That's how you settle that
I thought I'd append a bit to my original post by saying I've decided to cut out the middleman and just drop a film camera into my son's hands. I bought a nice little F3 off the 'bay from some really great people, a 24mm f/2.8 from the equally nice people at KEH, and he gets the 50mm that I just never seem to use anymore. Just about any other glass he'll need he can borrow from me. I'm giving him my old domke bag, which is pretty ragged but less ragged than the one I use. (I was informed that "ragged" looked really cool. Not surprising, coming from the son of a guy who never wanted to wear new shoes home from the store...) And a handful of Tri-X. He doesn't yet know this is going to happen. The family is taking a little road trip to New Mexico and he's going to find out just as we pull away from the curb.
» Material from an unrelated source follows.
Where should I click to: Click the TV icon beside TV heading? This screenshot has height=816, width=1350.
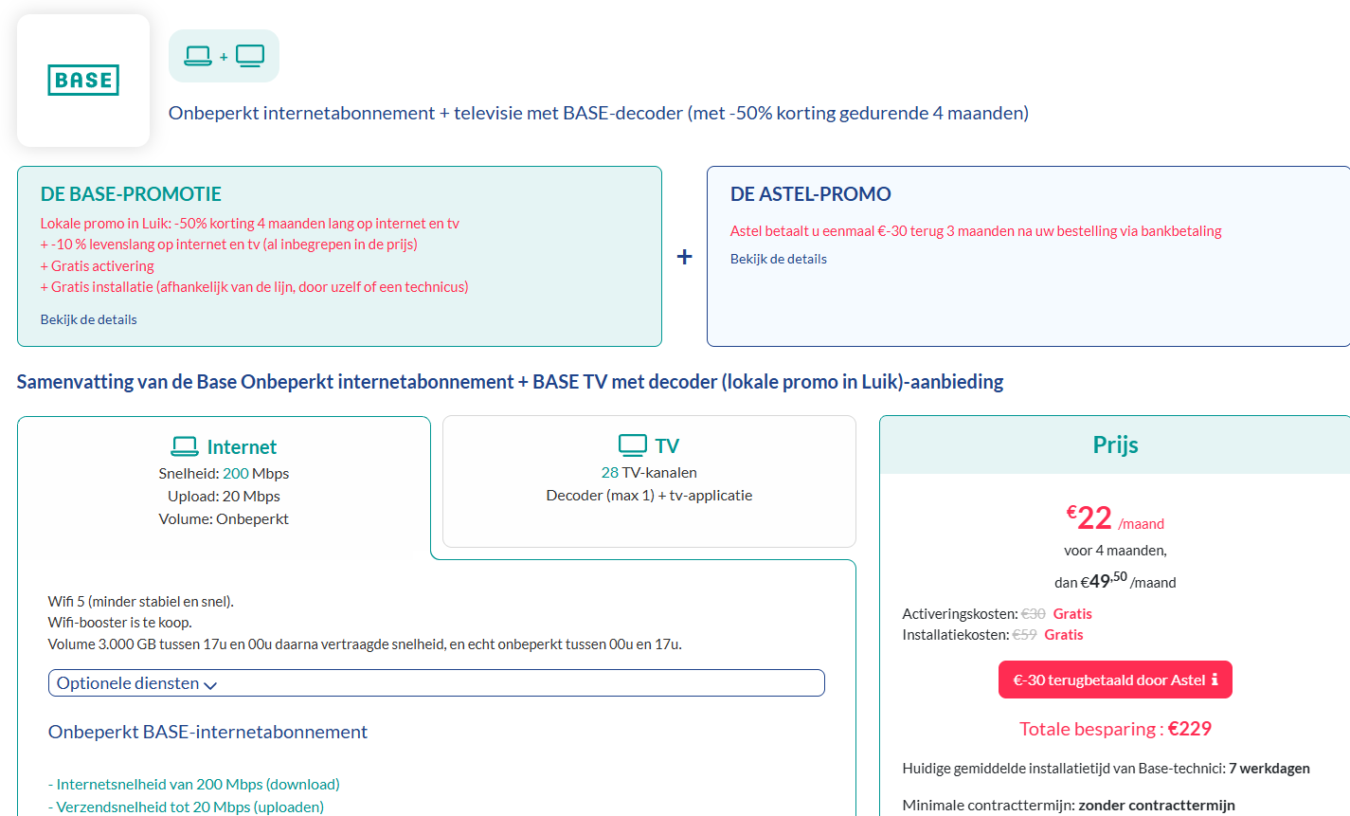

Some of the reason for this shortcut is that I've been reading the posts here on APUG and they have reminded me that seeing and taking pictures is as much fun, and as fulfilling, as the image itself, that instant gratification can be ultimately empty. I see this as a golden opportunity to alter his nascent approach to image making. To slow him down and teach him to really see things, not just bang away when the light's green and then chimp it. To help him realize he has 36 chances to get it "right", not a thousand, and that the "wrong" one's are sometimes what he was really after if only he knew it at the time.
I had it backwards. It's not digital-to-analog, but analog-to-digital that I needed. Next year in high school photo class I imagine there will be a need for digital; I don't know if they have a darkroom, but we'll cross that bridge when we come to it. Worse case is he'll abandon film for digital and I'll inherit that F3. Poor me. Thanks for all the responses, they really helped.